1. Optical system for selective laser trabeculoplasty, characterized in that it comprises a planar laser light source and an arrangement of lenses; that the mentioned planar laser light source has suitable dimension and numerical aperture that ensure a uniform distribution of intensity of the outgoing light over the planar surface area and over the angle within the confines of the numerical aperture; that the mentioned arrangement of lenses conveys the light from the mentioned planar laser light source to the depth of the target, where the convergence of the light beam is within the region of a few degrees and where the laser dot has a uniform energy density over its entire surface.

2. Optical system of claim 1 , wherein the laser light that exits from the mentioned planar light source has a wavelength that ensures good absorption in melanin.

3. Optical system of claims 1 and 2, wherein the laser light that exits from the mentioned planar light source has a wavelength of 532 nm.

4. Optical system as in claims from 1 to 3, wherein the mentioned planar laser light source is the outgoing light surface (2) of the optical fiber (1 ).

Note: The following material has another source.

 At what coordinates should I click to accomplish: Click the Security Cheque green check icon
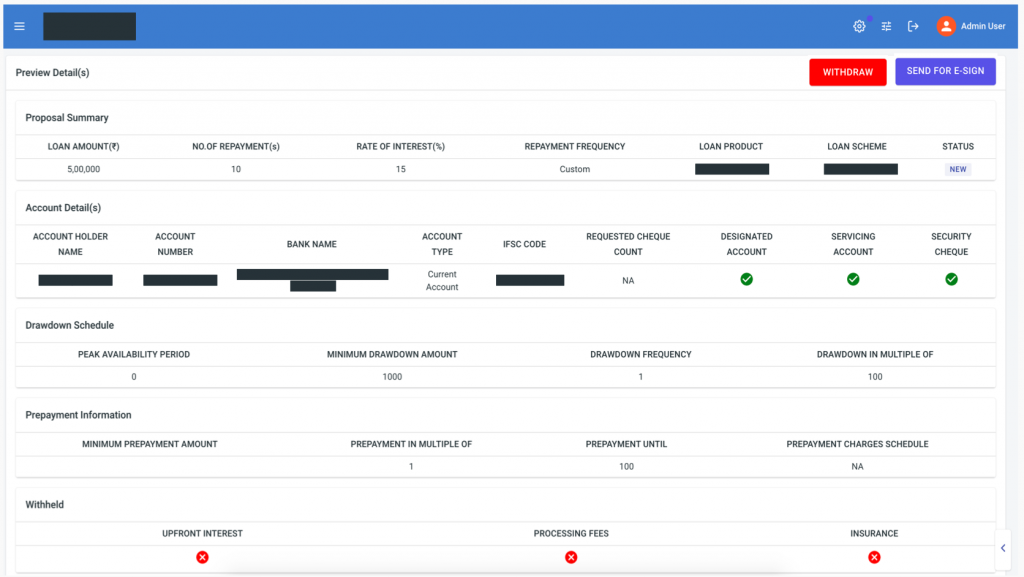(x=951, y=280)
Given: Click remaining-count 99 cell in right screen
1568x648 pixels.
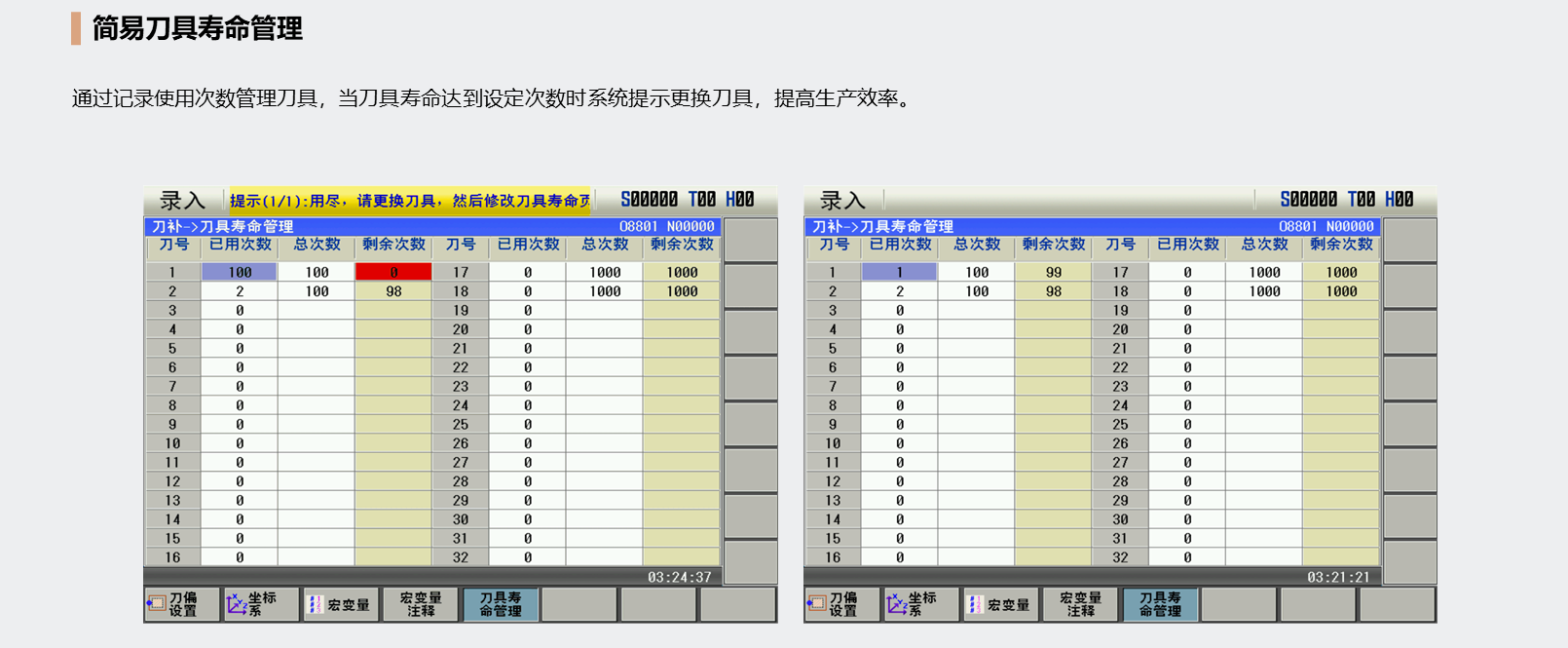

5. Optical system as in claims from 1 to 3, wherein the mentioned planar laser light source is realized by means of a diaphragm (9) with a circular aperture (10) that is suitably smaller, typically approximately twice smaller than the diameter of the laser light beam that falls on the diaphragm (9).

6. Optical system as in claims from 1 to 5, wherein the laser light exiting from the planar laser light source is projected through the lens system (3, 4) onto the target (5) in the form of collimated beams that overlap in the depth of the target.

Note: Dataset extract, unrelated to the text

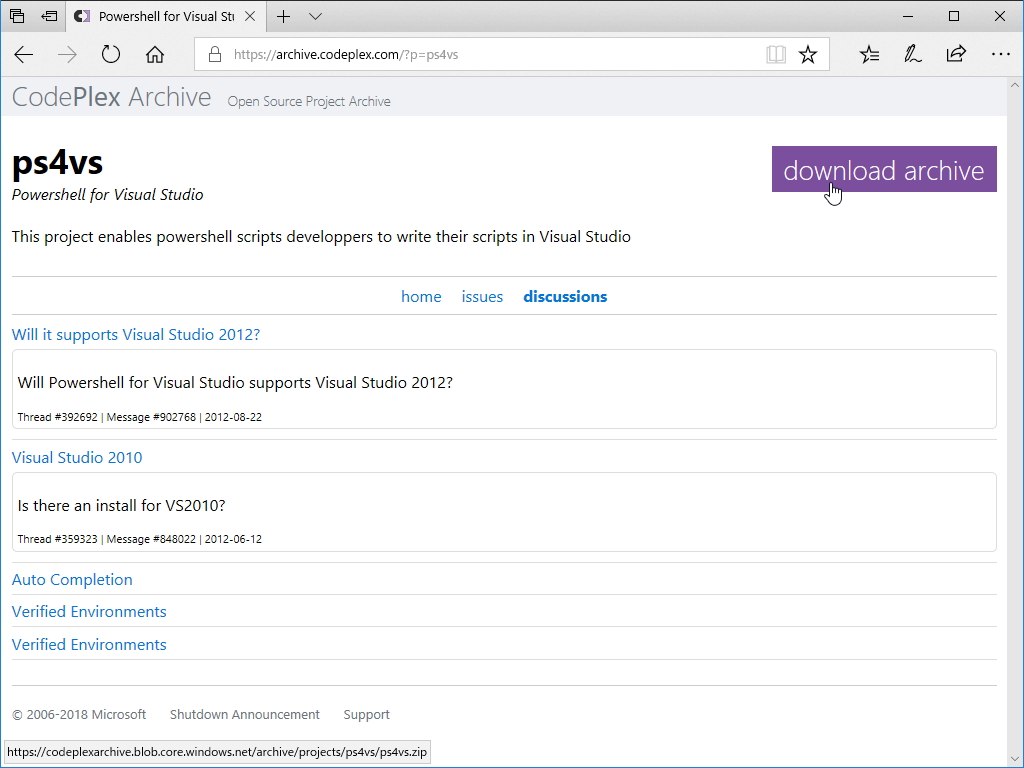Open Reading view book icon
Image resolution: width=1024 pixels, height=768 pixels.
point(776,55)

7. Optical system as in claims 1 , 2, 3, 4 and 6, wherein the laser light exiting from the planar laser light source, which is the outgoing light surface (2) of the optical fiber (1 ), is projected onto the target (5) as an optical image of the planar laser light source.

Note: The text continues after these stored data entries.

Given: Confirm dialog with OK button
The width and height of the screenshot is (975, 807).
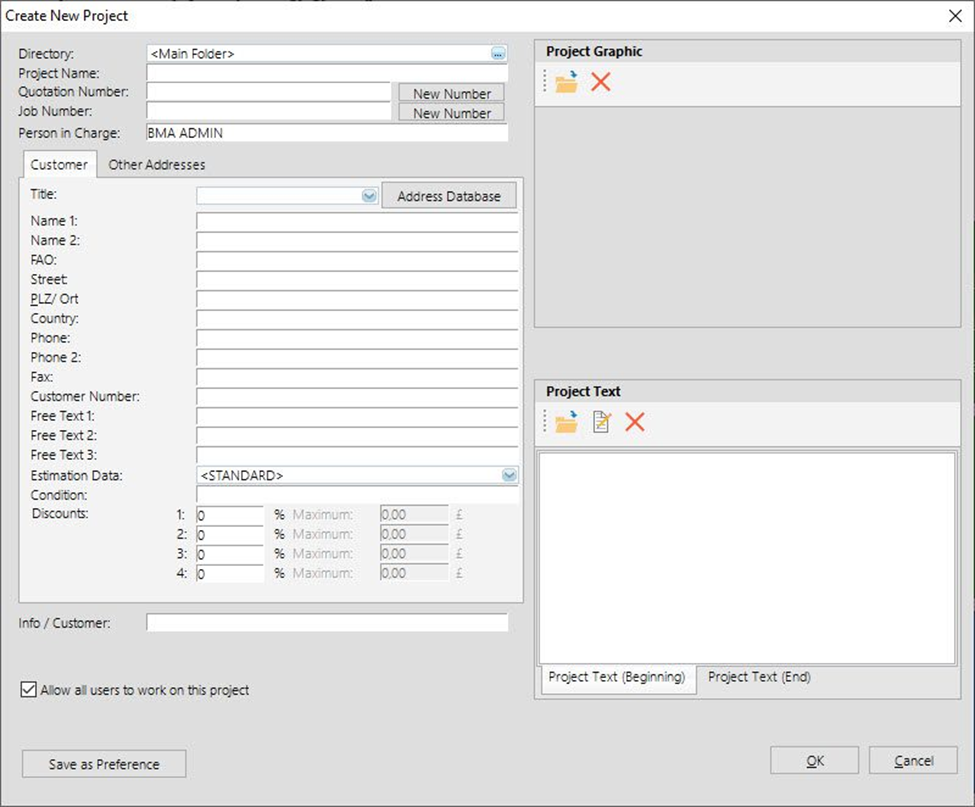Looking at the screenshot, I should click(814, 761).
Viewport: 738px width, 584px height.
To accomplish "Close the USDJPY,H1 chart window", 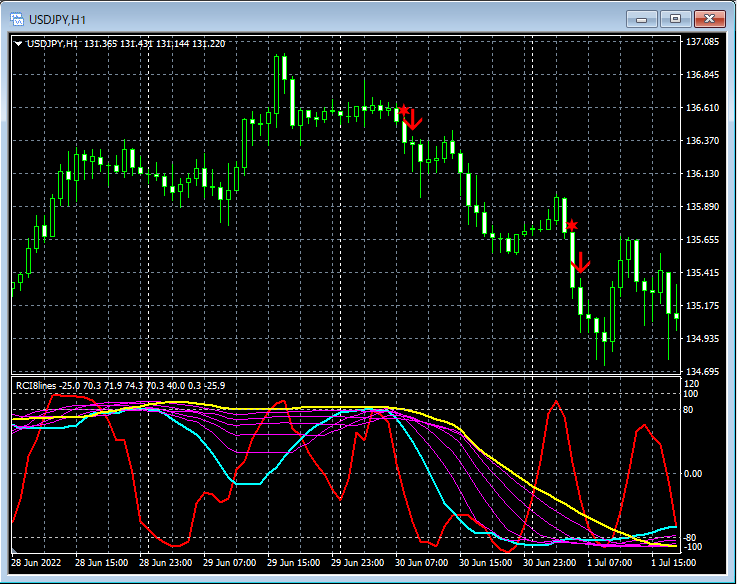I will pyautogui.click(x=711, y=18).
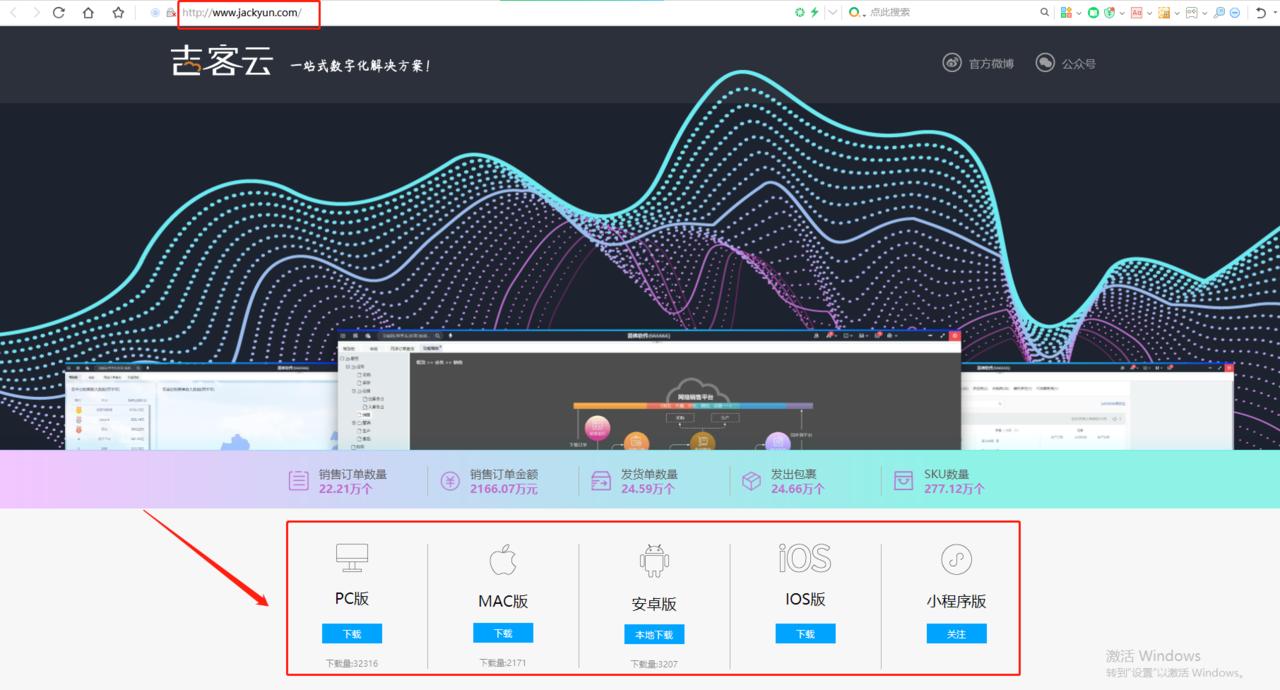Click the PC版 monitor icon
The height and width of the screenshot is (690, 1280).
pyautogui.click(x=352, y=558)
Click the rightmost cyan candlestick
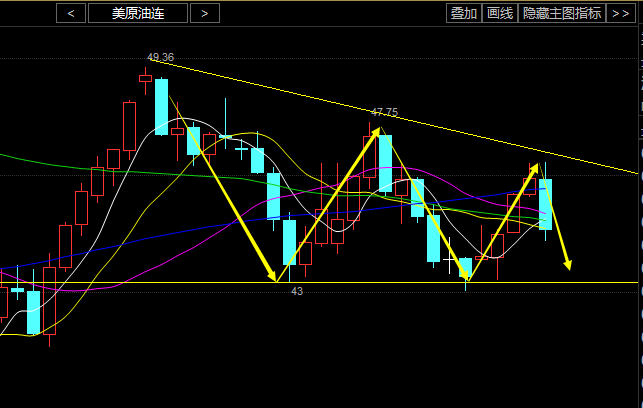This screenshot has height=408, width=643. point(545,204)
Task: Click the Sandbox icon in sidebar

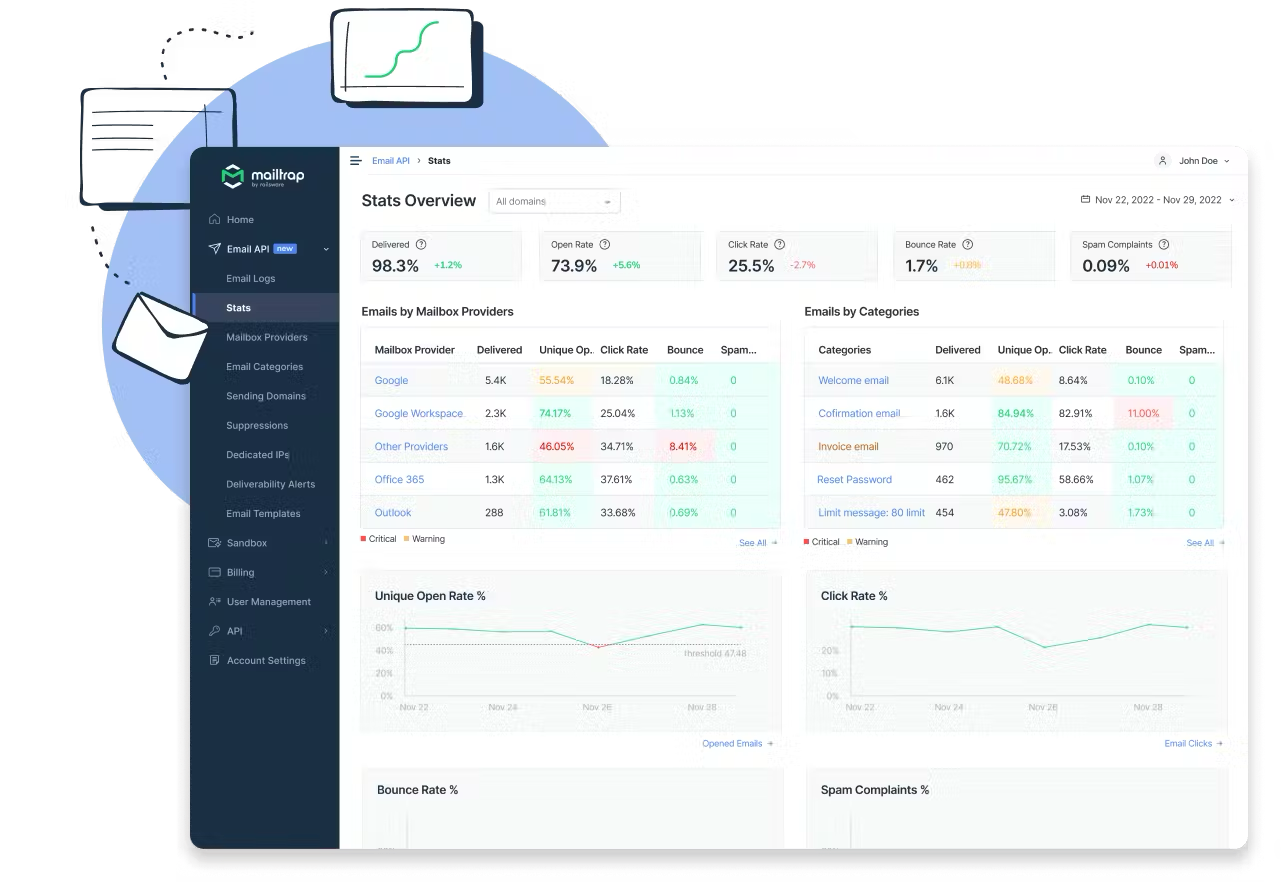Action: coord(214,543)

8. Optical system as in claims 1 , 2, 3, 5 and 6, wherein the laser light exiting from the planar laser light source, which is a circular aperture (10) of the diaphragm (9), is projected onto the target (5) as an optical image of the planar laser light source.

9. Optical system as in claims from 1 to 8, characterized in that it receives laser light for its planar laser light source from the laser system in which a laser having a crystal as active medium and including Q-switching is used as a source of light with a wavelength in the near infrared region around 1000 nm and with the pulse length in the nanosecond region.

10. Optical system as in claim 9, wherein the laser light, which has a wavelength that ensures good absorption in melanin and which enters the optical system, is generated in a laser system by frequency doubling in one nonlinear crystal.

11. Optical system as in claim 9, wherein the laser light, which has a wavelength that ensures good absorption in melanin and which enters the optical system, is generated in a laser system by quadrature frequency doubling in two nonlinear crystals.

12. Optical system as in claims from 1 to 8, characterized in that it receives the laser light for its planar laser light source from the laser system in which a fiber laser is used as a source of light with a wavelength in the near infrared region around 1000 nm and with the pulse length in the nanosecond region.

13. Optical system as in claim 12, wherein the laser light, which has a wavelength that ensures good absorption in melanin and which enters the optical system, is generated in a laser system by frequency doubling in one nonlinear crystal.

14. Optical system as in claim 12, wherein the laser light, which has a wavelength that ensures good absorption in melanin and which enters the optical system, is generated in a laser system by quadrature frequency doubling in two nonlinear crystals.